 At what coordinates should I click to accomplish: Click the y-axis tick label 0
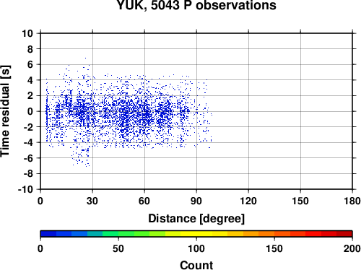[x=30, y=111]
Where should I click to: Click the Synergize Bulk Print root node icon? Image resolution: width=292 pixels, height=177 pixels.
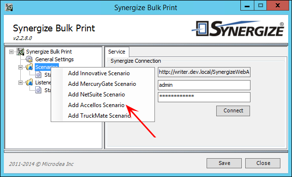(20, 52)
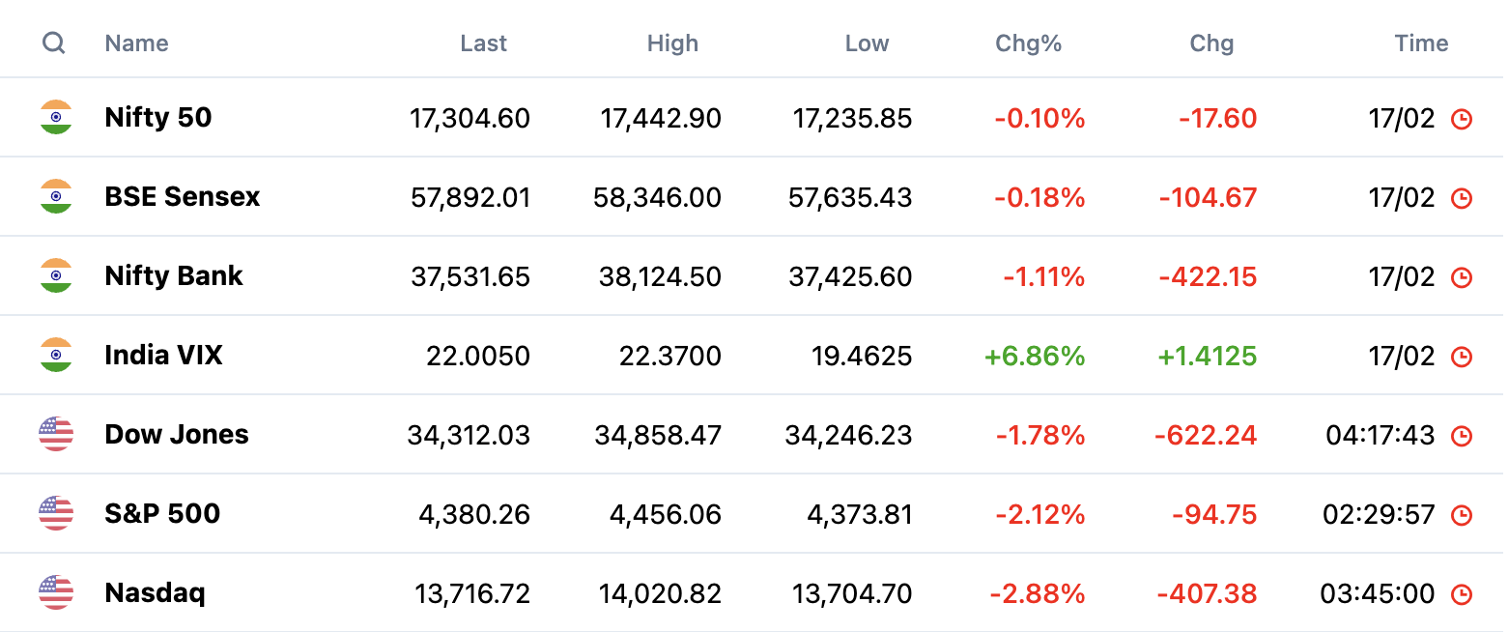
Task: Click the US flag beside Dow Jones
Action: click(x=56, y=435)
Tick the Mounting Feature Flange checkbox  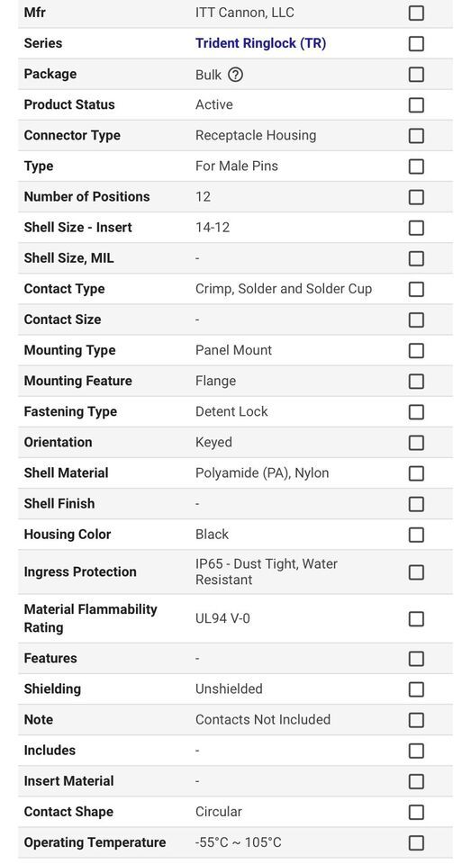tap(416, 382)
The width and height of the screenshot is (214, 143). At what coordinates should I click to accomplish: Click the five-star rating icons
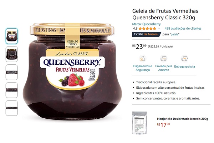147,29
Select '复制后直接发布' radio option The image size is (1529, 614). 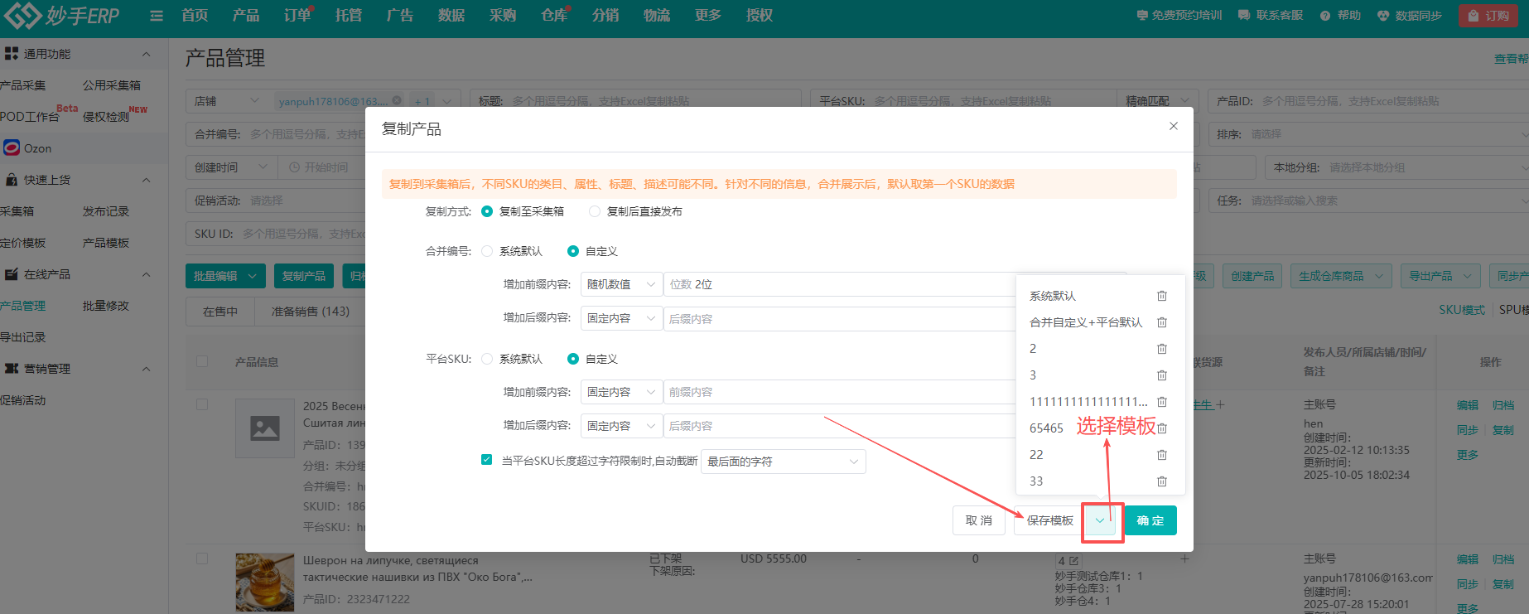pyautogui.click(x=595, y=211)
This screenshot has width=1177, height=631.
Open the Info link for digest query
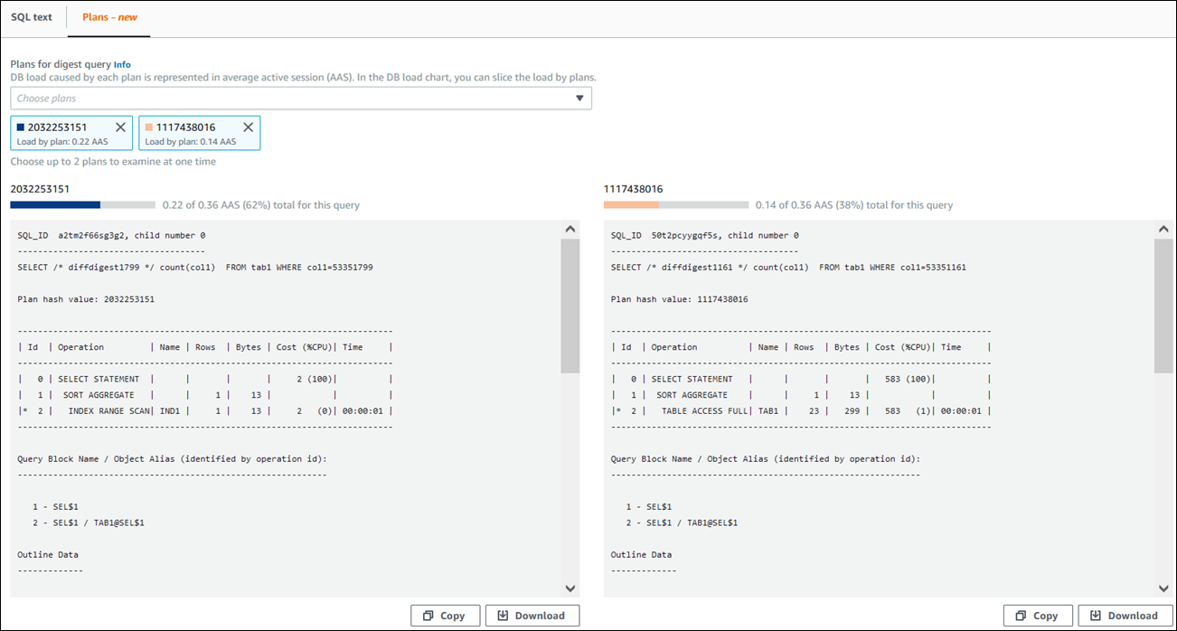[x=122, y=64]
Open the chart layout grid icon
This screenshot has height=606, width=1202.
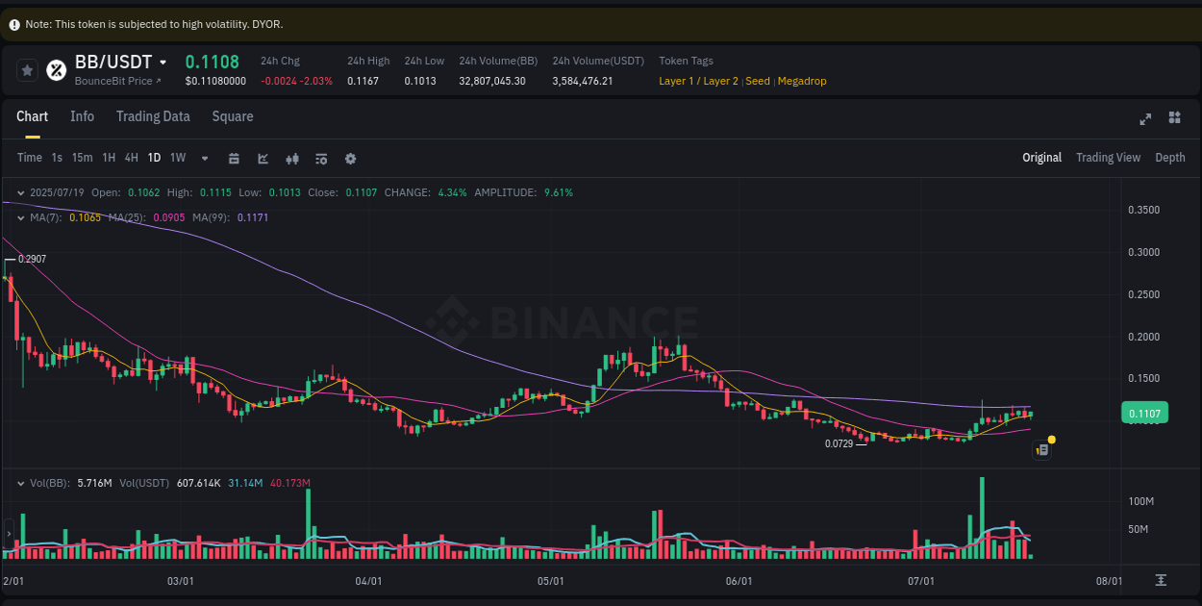coord(1174,117)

§ **GOAL OF THE EXERCISE**:
Copy exactly what appears from the line holding "Open the chart layout grid icon" to the end of the material, keeping both end lines. Pictures are not part of the copy.

§ **REPLY TO THE TASK**:
Open the chart layout grid icon
This screenshot has height=606, width=1202.
coord(1174,117)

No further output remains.